Will I always pay Division 293 if my income is over $250,000?
Not necessarily. Division 293 applies when your income plus your concessional contributions exceed $250,000. If your income is exactly $250,000 with no concessional contributions, the threshold is not crossed. However, once employer SG contributions are factored in, most individuals earning $220,000 or more will be over the threshold.
I only crossed the threshold because of a one-off capital gain. Do I still have to pay?
Yes. The ATO has no discretion to waive Division 293 tax based on the nature of the income. If your combined income and contributions exceed $250,000 in a year - regardless of whether it's from salary, a capital gain, a bonus, or a trust distribution - the tax applies for that year. The ATO does not have the same flexibility it has with excess contributions.
What happens with defined benefit fund members?
Different rules apply.
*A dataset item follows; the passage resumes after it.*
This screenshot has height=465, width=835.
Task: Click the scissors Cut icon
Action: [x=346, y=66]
For defined benefit fund members, the Division 293 tax is assessed but payment is deferred until super benefits are actually paid from the fund. The ATO maintains a deferred debt account, and interest accrues annually at the 10-year Treasury bond rate (4.29% for 2024–25).
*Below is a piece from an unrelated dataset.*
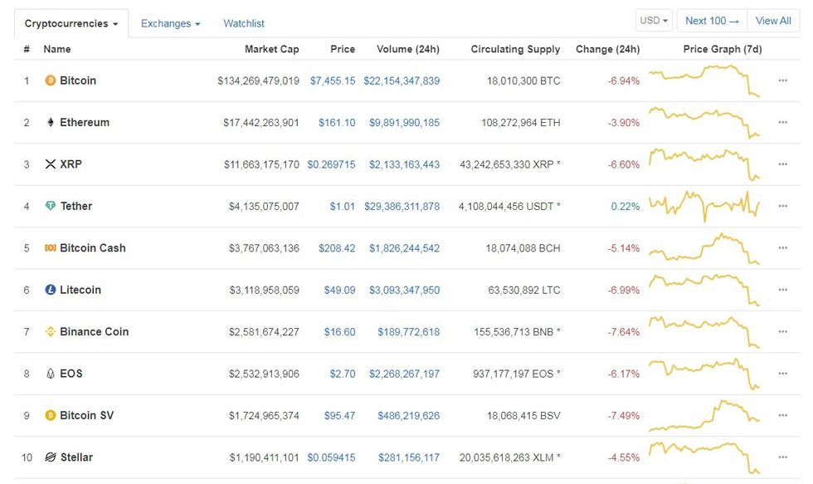813x484 pixels.
Task: Open the USD currency selector
Action: [653, 20]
Is Division 293 tax deductible?
No. Division 293 tax is not deductible against your income, regardless of whether you pay it personally or from your super fund.
Does the $250,000 threshold ever change?
It hasn't since 2017. The threshold was reduced from $300,000 to $250,000 in the 2017–18 financial year and has not been indexed to inflation since. This means that more Australians will be caught by Division 293 over time as wages grow, even without any change in government policy.
Is it better to pay from super or personally?
There is no universally correct answer. Paying personally preserves your super balance, allowing that money to continue growing in a tax-effective environment. Paying from super avoids dipping into personal savings. For those closer to retirement with a larger super balance, paying personally is often preferred. For younger individuals or those with limited personal cash, releasing from super is often more practical. Speak to a financial adviser for guidance specific to your situation.
Professional advice recommended
Division 293 tax interacts with your overall income, concessional contributions strategy, carry-forward amounts, and super balance. A registered financial adviser and tax agent can model your specific situation and help you determine the most tax-effective approach - particularly in years where you may be close to the threshold.
General information only. This article provides general information about Australian superannuation and tax rules and does not constitute financial product advice. It does not take into account your personal objectives, financial situation or needs. Tax rules are complex and subject to change.